ARTICLE →
──────────

Although he had lived in America for many years, he never lost his love for Britain and returned there often, driving through the countryside and stopping at pubs for sausages and mash which he would eat watched with quiet disbelief by the other customers. Often he would visit Bristol, his home town, where he still had a cousin, Maggie, and it was always a surprise to hear her address him by his real first name--Archie.

“You don’t even look like an Archie,” I told him.

“To her I do,” he said with a chuckle.

Then, on a visit to London for a Faberge meeting in 1981, he walked into a hotel lobby one day and saw her--Barbara Harris, the hotel’s public relations officer. He was then in his 70s; she was in her 30s. But so what? A fairly protracted courtship ended happily in marriage. And with that union his life began to open up. He became social again, delighting in showing off his young wife. They traveled extensively, to Europe and the Far East. And the “shack,” which he had been trying to remodel for years, finally got finished and became an all-white Moroccan-style home. Next to the steps leading to one entrance he had an incline built.

──────────

DATASET ENTRIES →
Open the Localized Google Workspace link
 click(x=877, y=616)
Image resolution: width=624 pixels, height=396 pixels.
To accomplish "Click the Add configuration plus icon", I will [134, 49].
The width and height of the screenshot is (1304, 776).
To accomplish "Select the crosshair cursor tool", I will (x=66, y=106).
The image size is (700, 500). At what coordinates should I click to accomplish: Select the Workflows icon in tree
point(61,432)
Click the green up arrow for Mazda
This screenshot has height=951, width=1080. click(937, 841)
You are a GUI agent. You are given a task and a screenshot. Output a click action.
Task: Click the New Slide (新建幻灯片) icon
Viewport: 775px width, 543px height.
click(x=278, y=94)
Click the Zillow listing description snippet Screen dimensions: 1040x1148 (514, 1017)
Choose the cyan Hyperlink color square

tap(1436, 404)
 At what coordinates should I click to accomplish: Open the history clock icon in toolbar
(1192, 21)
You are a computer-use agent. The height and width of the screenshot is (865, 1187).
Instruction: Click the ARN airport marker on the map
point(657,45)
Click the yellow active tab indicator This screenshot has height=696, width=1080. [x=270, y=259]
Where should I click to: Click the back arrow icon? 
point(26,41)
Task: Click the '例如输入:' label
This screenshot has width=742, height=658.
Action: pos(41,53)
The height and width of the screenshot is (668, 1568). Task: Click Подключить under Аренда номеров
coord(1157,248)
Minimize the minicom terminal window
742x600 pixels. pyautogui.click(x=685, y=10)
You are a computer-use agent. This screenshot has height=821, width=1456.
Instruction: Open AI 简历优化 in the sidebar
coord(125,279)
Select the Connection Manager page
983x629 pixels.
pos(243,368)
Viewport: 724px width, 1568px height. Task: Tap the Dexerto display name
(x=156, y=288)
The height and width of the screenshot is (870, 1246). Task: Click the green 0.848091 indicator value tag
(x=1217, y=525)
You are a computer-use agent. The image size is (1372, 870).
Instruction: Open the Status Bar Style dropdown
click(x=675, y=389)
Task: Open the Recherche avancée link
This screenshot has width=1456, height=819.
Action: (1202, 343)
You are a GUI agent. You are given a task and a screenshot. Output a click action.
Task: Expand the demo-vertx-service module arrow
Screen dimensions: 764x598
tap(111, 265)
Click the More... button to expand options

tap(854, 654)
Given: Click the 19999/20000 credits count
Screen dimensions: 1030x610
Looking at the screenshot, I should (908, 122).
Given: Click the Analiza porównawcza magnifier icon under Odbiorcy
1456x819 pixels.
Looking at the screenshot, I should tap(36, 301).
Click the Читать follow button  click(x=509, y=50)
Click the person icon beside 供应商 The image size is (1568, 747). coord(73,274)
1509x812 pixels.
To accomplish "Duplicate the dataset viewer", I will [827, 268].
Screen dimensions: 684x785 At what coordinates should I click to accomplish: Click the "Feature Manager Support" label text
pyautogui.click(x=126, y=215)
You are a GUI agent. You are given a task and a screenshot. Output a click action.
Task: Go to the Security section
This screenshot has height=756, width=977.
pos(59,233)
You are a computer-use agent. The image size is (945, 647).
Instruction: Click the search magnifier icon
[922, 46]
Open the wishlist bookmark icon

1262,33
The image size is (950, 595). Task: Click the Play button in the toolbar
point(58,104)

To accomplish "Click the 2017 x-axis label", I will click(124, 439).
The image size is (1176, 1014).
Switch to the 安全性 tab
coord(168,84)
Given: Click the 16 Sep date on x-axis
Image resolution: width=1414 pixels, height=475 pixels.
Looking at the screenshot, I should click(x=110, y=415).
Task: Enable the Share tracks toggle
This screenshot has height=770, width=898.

──────────

WORK INSTRUCTIONS →
[1] From the passage about Archie, transcribe everything from "Although he had" to "real first name--Archie.".
[2] In the passage about Archie, what job did Barbara Harris hold at the hotel?
[3] Write the next part of the passage about Archie, picking up after its final sentence.
The listing has nothing to do with what you're asked to do here.

RESPONSES IN ORDER →
[1]
Although he had lived in America for many years, he never lost his love for Britain and returned there often, driving through the countryside and stopping at pubs for sausages and mash which he would eat watched with quiet disbelief by the other customers. Often he would visit Bristol, his home town, where he still had a cousin, Maggie, and it was always a surprise to hear her address him by his real first name--Archie.

[2] She was the hotel's public relations officer.

[3]
“That’s for when I’m in my wheelchair,” he said.

He looked spectacular, right to the end. Yet he did not exercise and ate exactly what he liked.

“There’s no justice,” I said. “You look the way you do, yet you don’t do a damn thing.”

“I think young,” he said, and made it all sound simple.

So he thought young and kept busy and set off on lecture tours and went to the races and attended board meetings and took trips and told terrible jokes and always, always, looked forward to the morrow.

It does not matter that he never won an Oscar for his impeccable acting or that he was never properly honored by his peers. He was a superstar until the day he died and wherever he went he attracted the crowd. Even Newman and Redford seemed small fry next to him. For this was Cary Grant, endlessly mimicked, endlessly emulated, the man who walked with princes and kept his head high, the man who brought grace and style to an industry not noted for either, the man who, more than anyone I know, became a legend most.